On the way home from work I called my mother. "Just a head's up," she said, "you know how we switched Declan from the swim clinic with the younger kids on Tuesdays to one with the older kids on Mondays? Well, when Declan started to get dressed after his lesson, Lyes called over to me."
Lyes became Declan's swim teacher when Declan was nine. I remember the day I called Children of the Sound, a local swim school, to find someone who might be able to work with Declan. "It needs to be with someone who gets it," I explained, "someone who can understand how Declan learns, and understand what is hard for him." "We'll have him swim with Lyes," the voice on the phone determined. "He owns the company and is very good at working with all kinds of kids." When Lyes called me to talk about Declan, I remember going into a long explanation. "He can swim but he doesn't know the strokes. He has poor working memory, has difficulty holding understanding verbal direction, tends to not read social cues well, and often swims with just one side of his body as a result of the neurosurgeries that he had on the left side of his brain (literally, Declan would go across the pool with just his right arm swinging out of the water)...." After my lengthy diatribe, I remember the pause on the other end of the phone, then Lyes' response. "So he's a boy," he said. Somehow I knew that this match just might be a good one.
"He asked me where Declan was going, why he wasn't staying for clinic," my mom relayed. "When I reminded him about switching to the older clinic, he said, 'No. I want this kid swimming. I want him to swim both clinics. I want him swimming every day. I want his parents to move to another house with a pool and I want him to swim even more.'" Before my mother could respond, she heard Lyes call Declan over. "Dec," he demanded, "come over here. What do they call you, Dec?" Yes, Declan replied, puzzled by the question. "Well now you're DAC. You see, DAC stands for Declan Assistant Coach.

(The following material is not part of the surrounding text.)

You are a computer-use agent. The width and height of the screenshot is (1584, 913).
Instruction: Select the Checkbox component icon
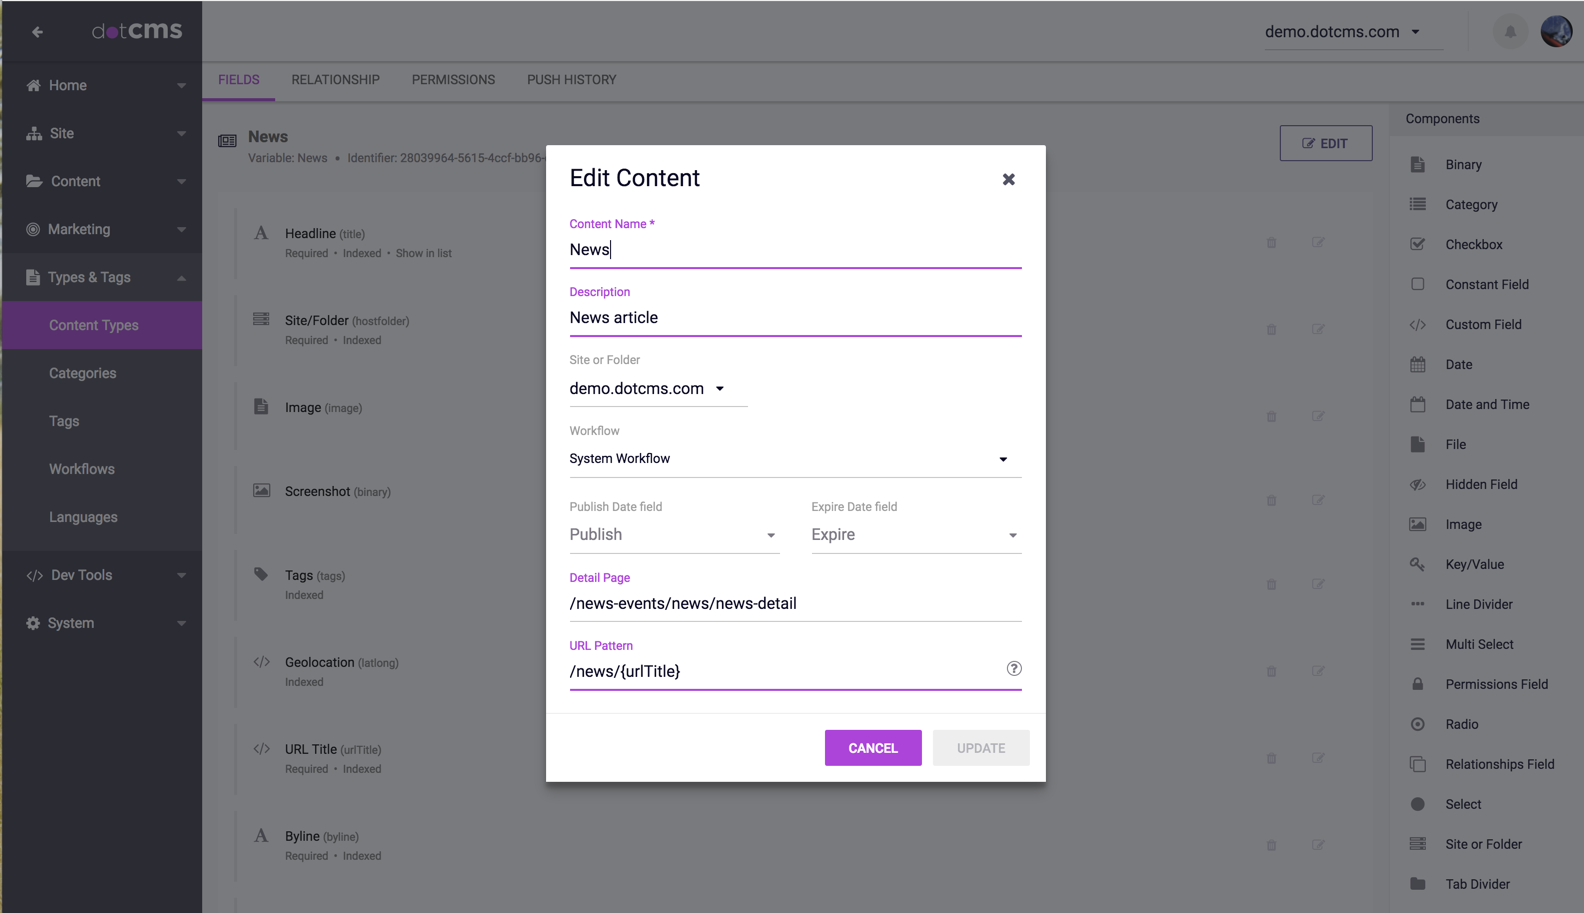pos(1417,244)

From now on, you are my assistant coach for the younger clinic." Lyes has fallen for Declan, and we him. He will do anything, it seems, for our son. This year, he even came to see Declan recite his one and only line in the school play.

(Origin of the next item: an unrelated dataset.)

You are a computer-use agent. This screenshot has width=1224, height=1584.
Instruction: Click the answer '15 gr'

When I got home that evening, I asked Declan about it. "Dec!" I exclaimed, "I hear that you are going to be an assistant coach!" "Yeah," he responded with the kind of hubris that made me think he might just blow on his knuckles and rub them against his chest, "it's true." I stayed quiet and just watched his reaction to this latest, exciting development. "I think," he continued, walking across the room to look out the window, "this might actually help me become a doctor one day."